O Internacional corre o risco de conviver por mais tempo com a restrição imposta pela Fifa para o registro de novos jogadores. Em meio a um cenário financeiro pressionado, o clube ainda não trabalha com uma data definida para solucionar a pendência que resultou no transfer ban e recuperar a possibilidade de inscrever reforços.
A punição está relacionada a uma dívida com o Midtjylland, da Dinamarca, referente à contratação do zagueiro Juninho. Embora a janela de transferências esteja próxima do fim e o planejamento para novas contratações esteja praticamente encerrado, a permanência do bloqueio representa mais um problema para a direção, que precisa equilibrar diferentes compromissos financeiros.

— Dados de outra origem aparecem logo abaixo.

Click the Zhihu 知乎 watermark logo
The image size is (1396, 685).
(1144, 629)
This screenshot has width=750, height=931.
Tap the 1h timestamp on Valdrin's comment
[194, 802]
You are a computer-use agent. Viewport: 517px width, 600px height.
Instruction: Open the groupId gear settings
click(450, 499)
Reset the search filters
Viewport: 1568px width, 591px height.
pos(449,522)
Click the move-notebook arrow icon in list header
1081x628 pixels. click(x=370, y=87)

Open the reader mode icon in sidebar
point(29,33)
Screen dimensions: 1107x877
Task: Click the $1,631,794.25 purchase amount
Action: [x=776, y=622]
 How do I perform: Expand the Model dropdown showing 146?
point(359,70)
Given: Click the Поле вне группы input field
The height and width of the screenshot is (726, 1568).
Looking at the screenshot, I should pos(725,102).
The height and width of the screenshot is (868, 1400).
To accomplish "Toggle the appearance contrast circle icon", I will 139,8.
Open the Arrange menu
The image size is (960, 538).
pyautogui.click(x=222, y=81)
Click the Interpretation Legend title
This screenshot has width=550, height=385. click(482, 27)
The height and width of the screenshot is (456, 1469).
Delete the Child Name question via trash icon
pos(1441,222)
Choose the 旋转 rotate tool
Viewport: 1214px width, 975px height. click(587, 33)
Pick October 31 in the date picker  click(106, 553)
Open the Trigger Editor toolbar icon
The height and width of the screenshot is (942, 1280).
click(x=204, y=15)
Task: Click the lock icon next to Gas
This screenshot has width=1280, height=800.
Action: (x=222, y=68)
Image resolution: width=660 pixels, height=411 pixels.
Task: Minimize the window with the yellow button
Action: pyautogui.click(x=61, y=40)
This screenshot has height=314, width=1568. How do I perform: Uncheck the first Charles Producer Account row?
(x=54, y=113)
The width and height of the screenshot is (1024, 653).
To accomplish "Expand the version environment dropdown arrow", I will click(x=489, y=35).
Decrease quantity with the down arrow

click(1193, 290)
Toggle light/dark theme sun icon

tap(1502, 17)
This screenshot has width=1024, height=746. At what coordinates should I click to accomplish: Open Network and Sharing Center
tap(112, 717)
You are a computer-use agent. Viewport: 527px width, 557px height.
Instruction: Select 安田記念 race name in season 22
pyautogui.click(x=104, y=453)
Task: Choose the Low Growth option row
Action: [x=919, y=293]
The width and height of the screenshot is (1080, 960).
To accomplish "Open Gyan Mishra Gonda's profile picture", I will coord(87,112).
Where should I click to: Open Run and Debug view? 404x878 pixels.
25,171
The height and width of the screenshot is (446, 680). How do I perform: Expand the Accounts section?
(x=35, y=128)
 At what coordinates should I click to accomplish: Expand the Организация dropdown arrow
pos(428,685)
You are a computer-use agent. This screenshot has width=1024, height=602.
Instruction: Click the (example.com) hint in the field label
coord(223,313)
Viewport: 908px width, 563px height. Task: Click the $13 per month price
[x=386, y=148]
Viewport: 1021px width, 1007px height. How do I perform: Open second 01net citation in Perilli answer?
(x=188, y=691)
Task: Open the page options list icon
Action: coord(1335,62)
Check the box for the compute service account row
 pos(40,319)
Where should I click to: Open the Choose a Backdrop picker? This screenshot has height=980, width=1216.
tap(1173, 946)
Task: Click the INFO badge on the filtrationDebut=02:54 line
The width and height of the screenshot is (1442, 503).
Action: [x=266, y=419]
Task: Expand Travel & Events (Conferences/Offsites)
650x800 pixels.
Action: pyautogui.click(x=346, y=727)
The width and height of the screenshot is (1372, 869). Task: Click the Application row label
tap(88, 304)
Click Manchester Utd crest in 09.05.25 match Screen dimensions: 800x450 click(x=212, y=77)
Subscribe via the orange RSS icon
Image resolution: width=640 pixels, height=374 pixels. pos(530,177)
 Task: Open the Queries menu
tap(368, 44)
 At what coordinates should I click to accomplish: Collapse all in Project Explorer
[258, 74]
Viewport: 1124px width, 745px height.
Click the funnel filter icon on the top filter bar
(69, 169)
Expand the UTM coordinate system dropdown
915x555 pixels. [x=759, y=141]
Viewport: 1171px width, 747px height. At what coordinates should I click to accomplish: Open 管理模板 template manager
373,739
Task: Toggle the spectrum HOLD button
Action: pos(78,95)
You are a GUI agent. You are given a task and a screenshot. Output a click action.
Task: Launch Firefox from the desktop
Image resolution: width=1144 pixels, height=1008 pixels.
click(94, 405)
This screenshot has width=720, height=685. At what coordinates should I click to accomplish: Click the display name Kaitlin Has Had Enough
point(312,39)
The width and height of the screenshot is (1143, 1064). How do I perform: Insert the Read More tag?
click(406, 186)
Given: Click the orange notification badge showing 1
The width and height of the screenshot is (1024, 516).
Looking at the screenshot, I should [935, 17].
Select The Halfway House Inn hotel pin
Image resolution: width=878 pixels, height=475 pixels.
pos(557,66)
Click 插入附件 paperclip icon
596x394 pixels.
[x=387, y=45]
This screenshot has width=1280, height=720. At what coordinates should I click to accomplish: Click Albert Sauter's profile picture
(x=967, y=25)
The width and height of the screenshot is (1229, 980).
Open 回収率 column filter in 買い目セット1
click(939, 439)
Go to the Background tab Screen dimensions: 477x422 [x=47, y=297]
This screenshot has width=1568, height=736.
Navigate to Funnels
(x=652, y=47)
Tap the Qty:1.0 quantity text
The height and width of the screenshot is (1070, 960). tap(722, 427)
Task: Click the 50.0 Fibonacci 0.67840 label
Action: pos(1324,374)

O caixa reduzido obriga o Inter a estabelecer prioridades. A manutenção dos salários em dia e o pagamento das despesas necessárias para o funcionamento do clube estão entre as principais preocupações, ao mesmo tempo em que a diretoria busca negociar débitos que poderiam provocar novas medidas da Fifa.
Entre os acordos que exigem atenção está a dívida com o Racing, da Argentina, pela aquisição do atacante Carbonero. O clube gaúcho pretende seguir o calendário definido com os argentinos para evitar que o atraso provoque uma nova cobrança formal.
Também existe uma pendência com o Dansoman Wise, de Gana, relacionada à transferência do volante Benjamin. Inter e clube africano negociam uma alternativa para a quitação dos valores. O prazo para que um entendimento seja alcançado termina em 9 de setembro. Caso não haja acordo, a dívida poderá ser encaminhada à Fifa.
A situação financeira ainda deixa em aberto a possibilidade de outras cobranças surgirem nas próximas semanas. Por isso, além de tentar derrubar o atual bloqueio, a direção trabalha para impedir que novos débitos se transformem em sanções. No Beira-Rio, a prioridade é preservar o pagamento da folha salarial enquanto o clube procura reorganizar o fluxo de caixa e reduzir o passivo.